Gilgal Sculpture Garden is the strangest place in Salt Lake City, and Salt Lake City knows it. Hidden in a residential neighborhood between 500 and 600 East, surrounded on all sides by ordinary houses and apartment buildings, this small walled garden contains a collection of stone sculptures and engraved rocks so eccentric, so personal, and so resistant to easy interpretation that visitors routinely leave shaking their heads — not in disapproval but in genuine bewilderment at what they have just seen.
The garden was created over 18 years by Thomas Battersby Child Jr., a local businessman who worked as a mason and contractor by day and spent his evenings and weekends carving massive stone sculptures in his backyard. Child was a devout member of The Church of Jesus Christ of Latter-day Saints, and his sculptures draw heavily on Mormon theology, the Bible, and the Book of Mormon — but filtered through a sensibility so idiosyncratic that the results would puzzle most churchgoers as much as they puzzle secular visitors.
The centerpiece is a sphinx with the face of Joseph Smith, the founder of the LDS Church. The figure has the body of a traditional Egyptian sphinx but wears a distinctly nineteenth-century expression, and the juxtaposition is jarring and fascinating. The sculpture sits on a pedestal inscribed with text, and the combination of sacred and surreal — a sphinx in a backyard in Salt Lake City, with the face of a religious prophet — sets the tone for everything else in the garden. This is not institutional religious art. This is one man's deeply personal, slightly obsessive attempt to express his faith through stone.

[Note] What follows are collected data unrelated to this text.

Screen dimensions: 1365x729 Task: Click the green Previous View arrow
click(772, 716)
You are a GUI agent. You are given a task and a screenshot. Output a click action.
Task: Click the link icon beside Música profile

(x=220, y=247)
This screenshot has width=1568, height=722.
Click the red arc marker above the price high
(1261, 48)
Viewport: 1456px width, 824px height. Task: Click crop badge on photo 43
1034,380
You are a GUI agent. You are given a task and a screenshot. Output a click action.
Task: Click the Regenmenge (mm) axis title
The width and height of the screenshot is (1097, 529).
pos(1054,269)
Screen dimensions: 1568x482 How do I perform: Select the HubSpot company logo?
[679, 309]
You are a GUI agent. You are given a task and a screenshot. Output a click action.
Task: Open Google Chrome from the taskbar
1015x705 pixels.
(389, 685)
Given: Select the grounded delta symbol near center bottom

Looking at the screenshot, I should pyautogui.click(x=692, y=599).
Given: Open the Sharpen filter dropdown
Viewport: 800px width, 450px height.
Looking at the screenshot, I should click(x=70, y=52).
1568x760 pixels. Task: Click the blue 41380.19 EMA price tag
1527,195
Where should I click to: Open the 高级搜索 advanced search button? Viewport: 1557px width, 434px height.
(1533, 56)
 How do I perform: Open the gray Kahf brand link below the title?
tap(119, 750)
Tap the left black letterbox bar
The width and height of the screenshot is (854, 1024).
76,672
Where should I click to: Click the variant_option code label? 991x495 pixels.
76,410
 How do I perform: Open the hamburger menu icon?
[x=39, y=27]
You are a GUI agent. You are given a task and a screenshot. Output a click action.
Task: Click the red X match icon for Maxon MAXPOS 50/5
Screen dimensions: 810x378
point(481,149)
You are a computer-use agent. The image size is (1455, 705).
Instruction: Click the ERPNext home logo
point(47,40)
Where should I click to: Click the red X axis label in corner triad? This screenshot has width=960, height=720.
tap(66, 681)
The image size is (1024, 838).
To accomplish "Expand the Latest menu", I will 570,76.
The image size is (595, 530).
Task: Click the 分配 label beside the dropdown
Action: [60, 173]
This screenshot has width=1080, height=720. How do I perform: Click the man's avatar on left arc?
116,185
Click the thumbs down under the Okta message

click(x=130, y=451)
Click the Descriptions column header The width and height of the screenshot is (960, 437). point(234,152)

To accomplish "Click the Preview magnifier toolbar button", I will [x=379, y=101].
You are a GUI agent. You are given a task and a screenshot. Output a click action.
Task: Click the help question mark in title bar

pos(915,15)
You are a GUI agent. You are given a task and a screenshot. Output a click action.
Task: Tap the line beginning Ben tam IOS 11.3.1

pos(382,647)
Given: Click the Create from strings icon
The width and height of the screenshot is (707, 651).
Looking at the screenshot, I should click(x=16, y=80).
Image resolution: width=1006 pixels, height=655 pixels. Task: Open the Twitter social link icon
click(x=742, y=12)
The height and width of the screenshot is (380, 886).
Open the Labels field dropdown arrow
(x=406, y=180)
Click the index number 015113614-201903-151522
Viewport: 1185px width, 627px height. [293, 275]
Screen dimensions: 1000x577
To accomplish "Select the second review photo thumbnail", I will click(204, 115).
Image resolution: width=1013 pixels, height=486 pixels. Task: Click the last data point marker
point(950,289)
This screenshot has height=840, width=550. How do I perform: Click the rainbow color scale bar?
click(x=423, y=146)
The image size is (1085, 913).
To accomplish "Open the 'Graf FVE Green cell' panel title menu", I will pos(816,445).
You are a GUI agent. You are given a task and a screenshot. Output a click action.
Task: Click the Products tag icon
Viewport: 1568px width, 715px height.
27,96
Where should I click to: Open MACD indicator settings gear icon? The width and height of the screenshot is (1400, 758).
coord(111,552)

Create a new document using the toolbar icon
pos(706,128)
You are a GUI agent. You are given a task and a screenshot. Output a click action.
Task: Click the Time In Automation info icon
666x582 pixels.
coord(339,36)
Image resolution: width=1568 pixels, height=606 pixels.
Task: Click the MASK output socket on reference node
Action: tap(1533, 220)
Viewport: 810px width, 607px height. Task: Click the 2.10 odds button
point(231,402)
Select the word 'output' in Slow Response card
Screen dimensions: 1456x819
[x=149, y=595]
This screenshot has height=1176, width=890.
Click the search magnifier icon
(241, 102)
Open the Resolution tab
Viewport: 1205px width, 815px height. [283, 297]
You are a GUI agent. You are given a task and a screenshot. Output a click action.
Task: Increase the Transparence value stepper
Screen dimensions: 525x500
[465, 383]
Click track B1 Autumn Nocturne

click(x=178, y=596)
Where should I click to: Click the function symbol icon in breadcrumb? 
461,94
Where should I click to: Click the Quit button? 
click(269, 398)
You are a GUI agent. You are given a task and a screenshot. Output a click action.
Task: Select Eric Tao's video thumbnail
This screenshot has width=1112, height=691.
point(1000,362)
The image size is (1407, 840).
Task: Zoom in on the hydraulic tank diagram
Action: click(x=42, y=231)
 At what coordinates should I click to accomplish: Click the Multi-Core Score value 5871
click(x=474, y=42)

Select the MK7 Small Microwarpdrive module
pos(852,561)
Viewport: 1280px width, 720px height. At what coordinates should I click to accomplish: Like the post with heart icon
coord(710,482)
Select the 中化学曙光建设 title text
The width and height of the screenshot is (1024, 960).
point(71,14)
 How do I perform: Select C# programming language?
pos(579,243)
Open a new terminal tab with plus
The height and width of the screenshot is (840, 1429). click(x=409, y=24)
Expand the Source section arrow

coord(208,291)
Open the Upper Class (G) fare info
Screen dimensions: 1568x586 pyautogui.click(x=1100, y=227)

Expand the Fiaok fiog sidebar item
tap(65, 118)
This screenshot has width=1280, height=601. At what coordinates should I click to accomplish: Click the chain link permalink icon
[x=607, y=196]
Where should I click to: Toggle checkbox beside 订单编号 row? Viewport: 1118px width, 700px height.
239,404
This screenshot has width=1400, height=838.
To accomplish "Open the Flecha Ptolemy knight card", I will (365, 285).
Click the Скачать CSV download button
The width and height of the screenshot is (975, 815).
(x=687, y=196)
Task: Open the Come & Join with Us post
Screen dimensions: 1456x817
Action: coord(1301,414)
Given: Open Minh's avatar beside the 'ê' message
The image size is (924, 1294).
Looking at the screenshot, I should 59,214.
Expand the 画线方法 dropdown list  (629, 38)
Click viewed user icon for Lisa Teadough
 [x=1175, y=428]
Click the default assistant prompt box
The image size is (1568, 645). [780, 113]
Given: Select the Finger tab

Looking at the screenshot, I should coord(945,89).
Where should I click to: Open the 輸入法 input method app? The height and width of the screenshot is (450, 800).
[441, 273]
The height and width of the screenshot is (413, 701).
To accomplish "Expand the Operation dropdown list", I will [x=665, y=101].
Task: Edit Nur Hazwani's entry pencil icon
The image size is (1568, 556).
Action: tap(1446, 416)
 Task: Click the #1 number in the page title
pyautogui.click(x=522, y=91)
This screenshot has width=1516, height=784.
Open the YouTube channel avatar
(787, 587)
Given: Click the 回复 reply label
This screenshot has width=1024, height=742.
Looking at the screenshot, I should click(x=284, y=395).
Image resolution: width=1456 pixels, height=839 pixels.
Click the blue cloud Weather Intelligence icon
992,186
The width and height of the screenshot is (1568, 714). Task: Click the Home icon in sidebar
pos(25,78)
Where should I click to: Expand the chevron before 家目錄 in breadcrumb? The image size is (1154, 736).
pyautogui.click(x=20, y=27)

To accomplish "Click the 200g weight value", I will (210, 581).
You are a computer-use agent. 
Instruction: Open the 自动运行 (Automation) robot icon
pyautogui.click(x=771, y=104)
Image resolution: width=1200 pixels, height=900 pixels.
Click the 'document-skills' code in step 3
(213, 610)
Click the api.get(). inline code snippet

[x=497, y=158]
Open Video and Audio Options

Other sculptures include a figure in distress being consumed by his own brick pants — a reference to a scripture about wearing the whole armor of God — and a large stone monument covered in engraved passages from the Bible, the Book of Mormon, and other texts that were meaningful to Child. The engravings are dense and sometimes cryptic, mixing scriptural quotations with personal commentary in a way that feels more like marginalia in a private journal than public inscription. Reading them requires patience and a willingness to sit with ambiguity.
The garden contains 12 original sculptures and over 70 stones engraved with scriptures, poems, and philosophical texts. The craftsmanship varies — some pieces are rough and almost primitive, while others show considerable skill and attention to detail. The inconsistency is part of the charm. Child was not a trained artist. He was a mason who felt compelled to create, and the sculptures have the quality of folk art at its most authentic — made by hand, driven by conviction, unconcerned with critical reception or commercial value.
Child worked on the garden from 1947 until his death in 1963, and for decades afterward it remained a private curiosity — technically on private property, known mainly to neighbors and the occasional curious visitor who heard about it through word of mouth. The property changed hands several times, and there were periods when the garden was inaccessible and at risk of demolition. In 2000, the Salt Lake City government purchased the property and turned it into a public park, preserving the sculptures and opening the garden to visitors. It was a wise decision. Gilgal is irreplaceable — there is nothing else like it in Utah or anywhere else.
The garden is small — you can walk through the entire space in fifteen minutes — but it rewards slower exploration. Sit on one of the benches and read the inscriptions. Walk around the sphinx and notice how the expression changes with the angle. Look at the way the sculptures interact with the garden plants that have grown up around them over the decades — vines climbing the stones, flowers blooming at the feet of figures, the organic and the carved merging into something that feels both intentional and accidental.
Gilgal occupies an interesting position in Salt Lake City's cultural landscape. The city has a complicated relationship with its religious heritage — proud of the pioneer accomplishment, sometimes uneasy with the theological specificity. Gilgal threads that needle in an unexpected way. The sculptures are deeply, unapologetically religious, but their strangeness gives them a universality that transcends denomination. You do not need to be Mormon to find a sphinx with Joseph Smith's face compelling. You do not need to believe in scripture to appreciate a man who spent 18 years carving his beliefs into stone in his backyard. What you need is curiosity, and Gilgal rewards every ounce of it.
The garden is free, open during daylight hours, and has no staff or guided tours. There is a small interpretive sign near the entrance, but most of the meaning-making is left to the visitor. Bring water, bring patience, and bring a willingness to be confused. Gilgal does not explain itself. It never did, even when its creator was alive. That refusal to simplify is what makes it art.